**Data records**
· · · · · · ·
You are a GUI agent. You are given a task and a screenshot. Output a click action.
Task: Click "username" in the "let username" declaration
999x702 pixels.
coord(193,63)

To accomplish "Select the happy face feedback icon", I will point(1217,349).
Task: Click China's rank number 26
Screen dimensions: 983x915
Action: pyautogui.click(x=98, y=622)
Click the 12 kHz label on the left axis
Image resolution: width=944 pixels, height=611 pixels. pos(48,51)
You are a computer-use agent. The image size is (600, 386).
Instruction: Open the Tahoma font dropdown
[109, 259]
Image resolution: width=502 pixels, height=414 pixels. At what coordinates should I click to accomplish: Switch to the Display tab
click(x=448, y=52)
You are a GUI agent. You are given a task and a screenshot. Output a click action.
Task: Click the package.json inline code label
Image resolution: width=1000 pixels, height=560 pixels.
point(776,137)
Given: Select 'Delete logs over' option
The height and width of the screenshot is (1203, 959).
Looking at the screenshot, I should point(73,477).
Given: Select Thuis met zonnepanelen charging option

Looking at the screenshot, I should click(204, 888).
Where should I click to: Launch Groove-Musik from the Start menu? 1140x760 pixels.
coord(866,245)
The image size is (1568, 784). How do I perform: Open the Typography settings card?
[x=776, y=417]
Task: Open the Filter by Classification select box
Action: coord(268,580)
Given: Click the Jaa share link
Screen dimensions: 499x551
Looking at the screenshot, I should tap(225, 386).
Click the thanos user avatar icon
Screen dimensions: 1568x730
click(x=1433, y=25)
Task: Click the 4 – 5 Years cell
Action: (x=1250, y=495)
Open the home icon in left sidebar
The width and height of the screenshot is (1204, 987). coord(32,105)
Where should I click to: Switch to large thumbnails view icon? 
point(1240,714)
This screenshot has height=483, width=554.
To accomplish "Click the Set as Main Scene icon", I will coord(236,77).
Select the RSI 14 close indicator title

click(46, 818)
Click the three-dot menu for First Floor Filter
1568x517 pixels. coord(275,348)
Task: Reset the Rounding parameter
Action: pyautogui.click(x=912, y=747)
· · · · · · ·
Retype the portion of the data above that starts on the line with "Screen dimensions: 983x915" and finishes on the line with "This screenshot has height=483, width=554.", including both of those lines.

Screen dimensions: 983x915
Action: pyautogui.click(x=98, y=622)
Click the 12 kHz label on the left axis
Image resolution: width=944 pixels, height=611 pixels. pos(48,51)
You are a computer-use agent. The image size is (600, 386).
Instruction: Open the Tahoma font dropdown
[109, 259]
Image resolution: width=502 pixels, height=414 pixels. At what coordinates should I click to accomplish: Switch to the Display tab
click(x=448, y=52)
You are a GUI agent. You are given a task and a screenshot. Output a click action.
Task: Click the package.json inline code label
Image resolution: width=1000 pixels, height=560 pixels.
point(776,137)
Given: Select 'Delete logs over' option
The height and width of the screenshot is (1203, 959).
Looking at the screenshot, I should point(73,477).
Given: Select Thuis met zonnepanelen charging option

Looking at the screenshot, I should click(204, 888).
Where should I click to: Launch Groove-Musik from the Start menu? 1140x760 pixels.
coord(866,245)
The image size is (1568, 784). How do I perform: Open the Typography settings card?
[x=776, y=417]
Task: Open the Filter by Classification select box
Action: coord(268,580)
Given: Click the Jaa share link
Screen dimensions: 499x551
Looking at the screenshot, I should tap(225, 386).
Click the thanos user avatar icon
Screen dimensions: 1568x730
click(x=1433, y=25)
Task: Click the 4 – 5 Years cell
Action: (x=1250, y=495)
Open the home icon in left sidebar
The width and height of the screenshot is (1204, 987). coord(32,105)
Where should I click to: Switch to large thumbnails view icon? 
point(1240,714)
This screenshot has height=483, width=554.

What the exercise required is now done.